Tanya le devolvió el beso y le susurró la respuesta al oído.

—Hasta que la muerte nos separe, nena —dijo Nick, y volvió a besarla, esta vez más lentamente, ahuecando una mano en torno a uno de sus pechos.

—¡Nick! —protestó ella, y se apartó riendo.

—Aquí no nos ve nadie —aseguró Nick, bajando su otra mano hasta el trasero de Tanya y estrechando su vientre contra sus caderas.

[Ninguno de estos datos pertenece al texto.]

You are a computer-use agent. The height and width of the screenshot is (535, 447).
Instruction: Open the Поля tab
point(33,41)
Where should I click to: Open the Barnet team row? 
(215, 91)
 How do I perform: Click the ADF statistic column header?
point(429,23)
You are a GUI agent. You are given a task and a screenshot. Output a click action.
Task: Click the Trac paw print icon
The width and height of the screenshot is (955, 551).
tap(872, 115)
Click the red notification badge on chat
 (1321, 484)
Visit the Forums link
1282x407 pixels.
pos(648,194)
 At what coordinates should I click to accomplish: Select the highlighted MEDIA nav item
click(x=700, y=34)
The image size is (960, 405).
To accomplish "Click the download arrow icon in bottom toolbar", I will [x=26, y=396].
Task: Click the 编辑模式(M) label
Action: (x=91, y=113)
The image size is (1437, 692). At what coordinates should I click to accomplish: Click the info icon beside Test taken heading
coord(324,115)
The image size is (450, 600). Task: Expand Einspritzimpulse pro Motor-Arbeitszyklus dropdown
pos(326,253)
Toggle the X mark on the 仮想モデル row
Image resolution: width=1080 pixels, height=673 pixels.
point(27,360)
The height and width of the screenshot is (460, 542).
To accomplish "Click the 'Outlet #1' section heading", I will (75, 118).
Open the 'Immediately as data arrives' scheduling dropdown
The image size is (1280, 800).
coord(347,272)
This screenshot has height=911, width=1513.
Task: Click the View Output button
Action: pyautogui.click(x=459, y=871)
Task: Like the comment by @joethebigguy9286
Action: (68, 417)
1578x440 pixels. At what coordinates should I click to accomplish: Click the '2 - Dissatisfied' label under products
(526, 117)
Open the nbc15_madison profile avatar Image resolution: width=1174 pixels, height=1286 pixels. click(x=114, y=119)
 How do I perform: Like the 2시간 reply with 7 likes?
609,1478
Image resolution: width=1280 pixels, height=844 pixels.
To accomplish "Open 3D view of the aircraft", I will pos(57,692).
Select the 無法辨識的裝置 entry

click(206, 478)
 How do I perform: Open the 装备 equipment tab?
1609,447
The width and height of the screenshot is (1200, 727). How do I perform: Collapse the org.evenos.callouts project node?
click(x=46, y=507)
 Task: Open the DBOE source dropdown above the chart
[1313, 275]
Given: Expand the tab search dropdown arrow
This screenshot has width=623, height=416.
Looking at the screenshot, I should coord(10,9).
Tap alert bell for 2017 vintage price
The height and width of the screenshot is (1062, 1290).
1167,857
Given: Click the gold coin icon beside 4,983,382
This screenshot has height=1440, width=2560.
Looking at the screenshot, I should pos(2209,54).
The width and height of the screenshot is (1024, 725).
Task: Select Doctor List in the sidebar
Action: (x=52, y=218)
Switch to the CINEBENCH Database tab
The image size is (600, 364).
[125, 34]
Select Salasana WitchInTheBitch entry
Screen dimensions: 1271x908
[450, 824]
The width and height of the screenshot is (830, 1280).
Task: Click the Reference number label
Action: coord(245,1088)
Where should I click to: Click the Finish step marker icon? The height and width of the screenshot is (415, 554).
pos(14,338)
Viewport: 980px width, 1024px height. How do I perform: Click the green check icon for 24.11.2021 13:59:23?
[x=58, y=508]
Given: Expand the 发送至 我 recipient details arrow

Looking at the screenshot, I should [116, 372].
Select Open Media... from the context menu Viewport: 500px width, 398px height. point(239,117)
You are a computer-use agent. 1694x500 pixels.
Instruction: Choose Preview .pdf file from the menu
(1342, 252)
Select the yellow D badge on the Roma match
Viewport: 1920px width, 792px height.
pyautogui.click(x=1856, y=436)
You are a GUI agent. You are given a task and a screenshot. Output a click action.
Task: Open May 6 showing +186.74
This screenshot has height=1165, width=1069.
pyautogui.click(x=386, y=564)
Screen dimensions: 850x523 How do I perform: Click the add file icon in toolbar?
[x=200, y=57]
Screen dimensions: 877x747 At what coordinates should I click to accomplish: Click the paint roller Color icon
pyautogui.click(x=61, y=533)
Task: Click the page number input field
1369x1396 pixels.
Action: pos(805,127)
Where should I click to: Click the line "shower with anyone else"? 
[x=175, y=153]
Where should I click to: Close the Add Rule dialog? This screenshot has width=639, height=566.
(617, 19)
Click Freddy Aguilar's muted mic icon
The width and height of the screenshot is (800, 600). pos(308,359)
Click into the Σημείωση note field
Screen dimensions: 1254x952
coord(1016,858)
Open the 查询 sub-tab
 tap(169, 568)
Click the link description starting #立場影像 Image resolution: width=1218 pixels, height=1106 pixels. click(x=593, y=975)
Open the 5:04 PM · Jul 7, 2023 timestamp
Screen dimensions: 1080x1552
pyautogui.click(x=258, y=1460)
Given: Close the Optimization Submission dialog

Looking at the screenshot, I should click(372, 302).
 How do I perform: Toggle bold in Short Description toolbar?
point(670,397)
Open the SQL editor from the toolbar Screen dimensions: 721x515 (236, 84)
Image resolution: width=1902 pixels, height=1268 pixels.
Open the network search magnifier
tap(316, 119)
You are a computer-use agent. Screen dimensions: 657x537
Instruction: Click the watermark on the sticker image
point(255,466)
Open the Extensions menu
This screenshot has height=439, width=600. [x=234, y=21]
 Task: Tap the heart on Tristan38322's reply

—Sólo la ciudad entera —repuso ella.

—Déjalos que miren. Puede que aprendan algo. —Deslizó la mano bajo su blusa y le acarició el pezón erecto, mirando alrededor la creciente oscuridad. Musitó—: Será mejor que sigamos con esto en mi apartamento.

Tanya sonrió, se separó de él y se encaminó hacia la escalera de piedra. Contemplándola, admirando la gracia natural de sus movimientos, Nick notó que el caro champán le corría por las venas. No hay nada como el efecto del champán, pensó. Va directo a la cabeza. Y también directo a la vejiga.

—Un momento —dijo—. Tengo que ir a desbeber.

Tanya se volvió para esperarlo mientras él se dirigía hacia la torre. Había unos lavabos escondidos en la parte de atrás, recordó Nick, junto a la escalera metálica del servicio de mantenimiento que subía hasta el equipo meteorológico y bajaba hasta el lago. Bajo la sombra de la torre reinaba el silencio; los sonidos del tránsito procedentes de East Drive se oían lejanos y amortiguados. Localizó la puerta del lavabo de caballeros y entró. Se bajó la cremallera mientras pasaba ante los oscuros cubículos en dirección a los urinarios. No había nadie más, como había supuesto. Se apoyó contra la fría porcelana y cerró los ojos.

Volvió a abrirlos de inmediato cuando un leve ruido lo arrancó de las ensoñaciones del champán. No, decidió; eran sólo imaginaciones suyas. Sacudió la cabeza, riéndose de la paranoia que hasta los neoyorquinos más fogueados llevaban siempre a flor de piel.

El ruido se repitió, esta vez con mucha mayor claridad, y Nick se volvió sorprendido y asustado, aún con el pene en la mano, advirtiendo que en realidad sí había alguien en uno de los cubículos, y salía en ese momento, muy deprisa.

Tanya aguardó de pie junto al parapeto. La brisa nocturna acariciaba su rostro. Notaba en el dedo el anillo de compromiso, pesado y aún extraño. Nick empezaba a tardar demasiado. El parque estaba ya oscuro y el Great Lawn desierto; las luces de la Quinta Avenida se reflejaban trémulamente en la superficie del lago.

Impaciente, fue hasta la torre maciza y oscura y la rodeó. La puerta de los lavabos de caballeros estaba cerrada. Llamó con los nudillos, primero tímidamente, después con mayor insistencia.

—¿Nick? ¡Eh, Nick! ¿Estás ahí?

No se oía más que el rumor de los árboles agitados por el viento. En el aire flotaba un olor extraño, un olor penetrante que le recordó, con una desagradable sensación, el queso feta.

—¿Nick? Ya está bien de juegos.

Abrió la puerta de un empujón y entró.

Por un momento volvió a reinar el silencio en el Castillo de Belvedere. Pero instantes después empezaron a resonar los gritos, ululantes, rasgando la templada noche veraniega con creciente intensidad.